• _Your assignment_: A bare number is the expected answer: the count of lines in the records that contain the word "agent".

Source material: Begin

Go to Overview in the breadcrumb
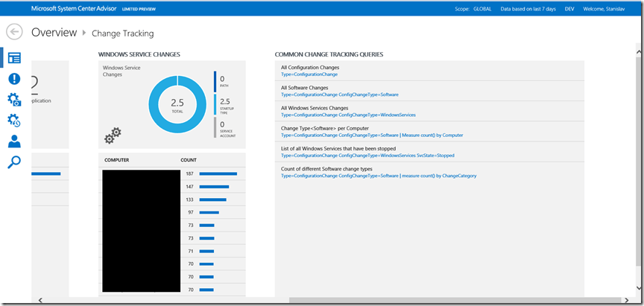The height and width of the screenshot is (306, 644). 54,33
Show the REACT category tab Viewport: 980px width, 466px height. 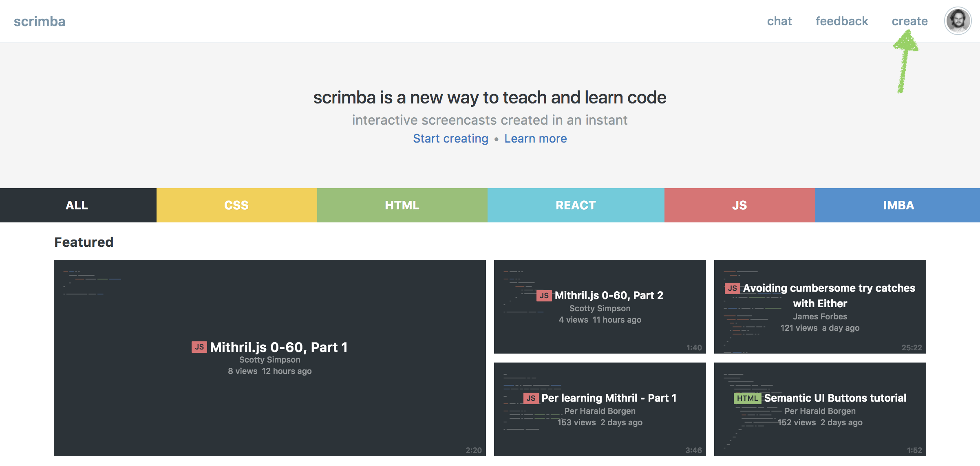576,205
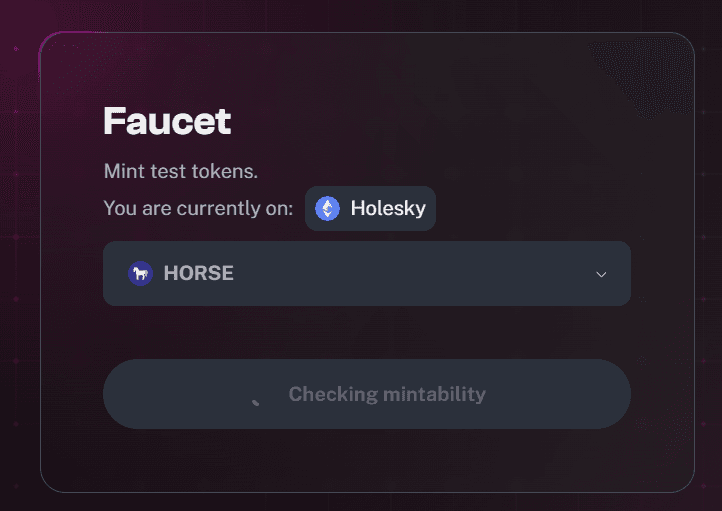
Task: Click the dotted decorative pattern in card corner
Action: coord(645,76)
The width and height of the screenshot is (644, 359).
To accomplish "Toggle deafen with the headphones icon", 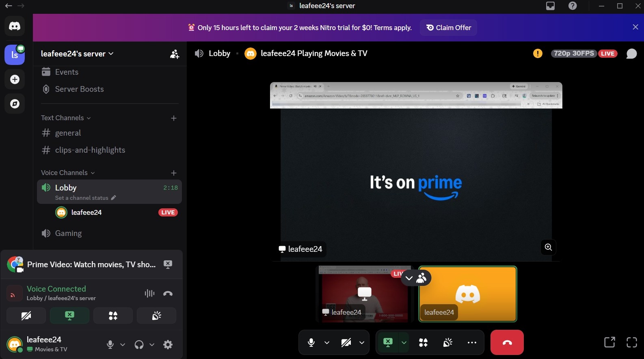I will coord(139,345).
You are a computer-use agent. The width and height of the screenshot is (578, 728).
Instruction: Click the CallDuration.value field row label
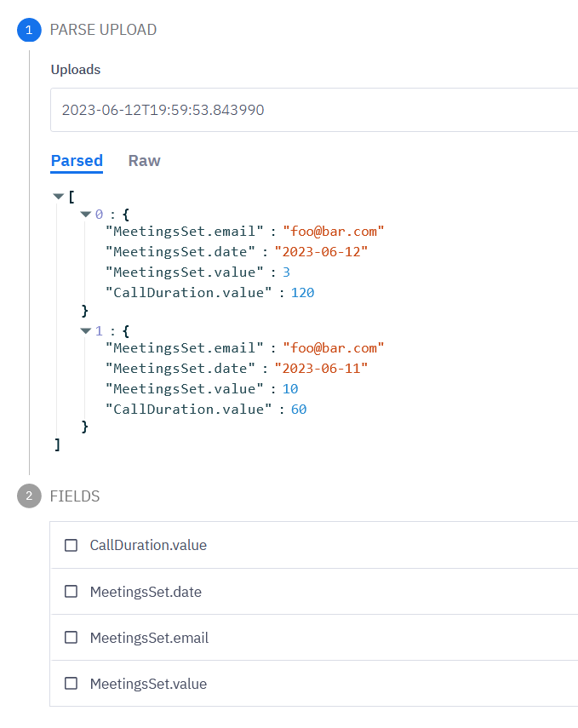(x=148, y=545)
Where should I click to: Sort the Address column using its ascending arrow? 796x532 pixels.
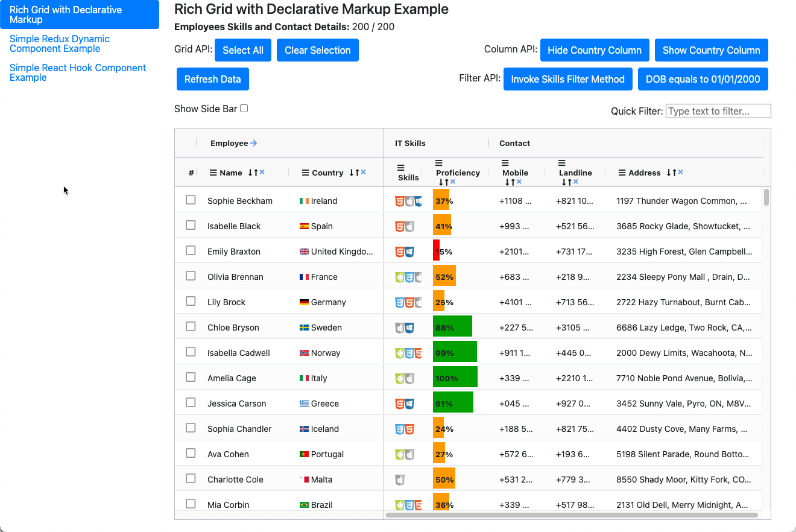pos(674,173)
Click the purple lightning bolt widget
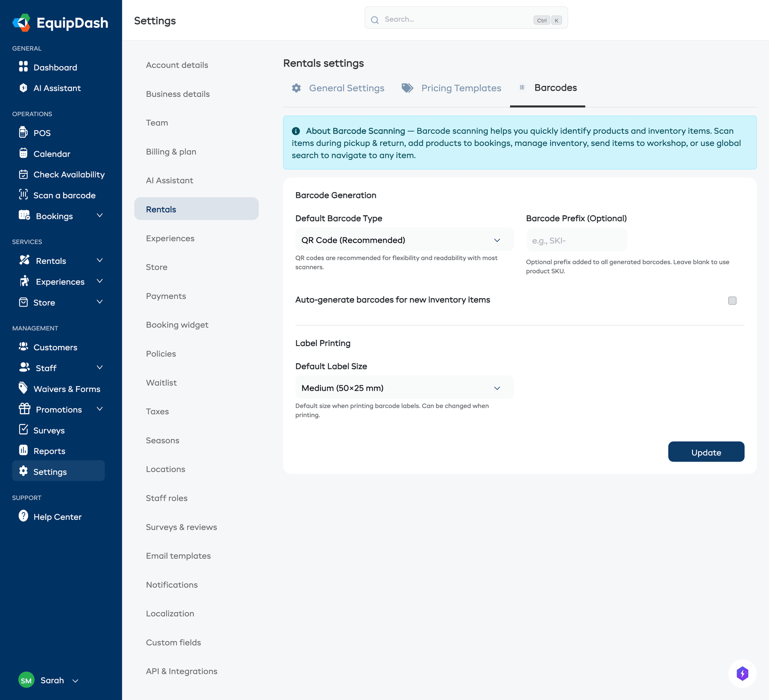The image size is (769, 700). (742, 674)
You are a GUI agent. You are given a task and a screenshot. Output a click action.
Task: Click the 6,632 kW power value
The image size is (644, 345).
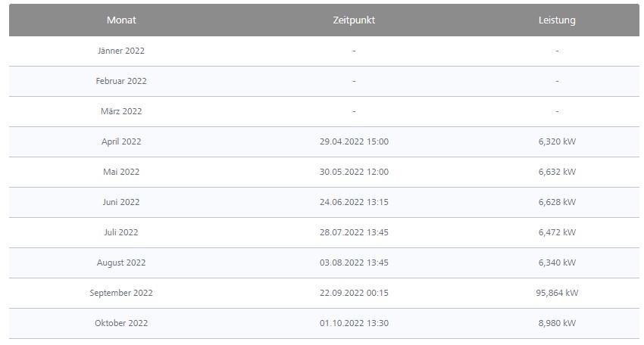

Source material: End

• _Written solution_: 2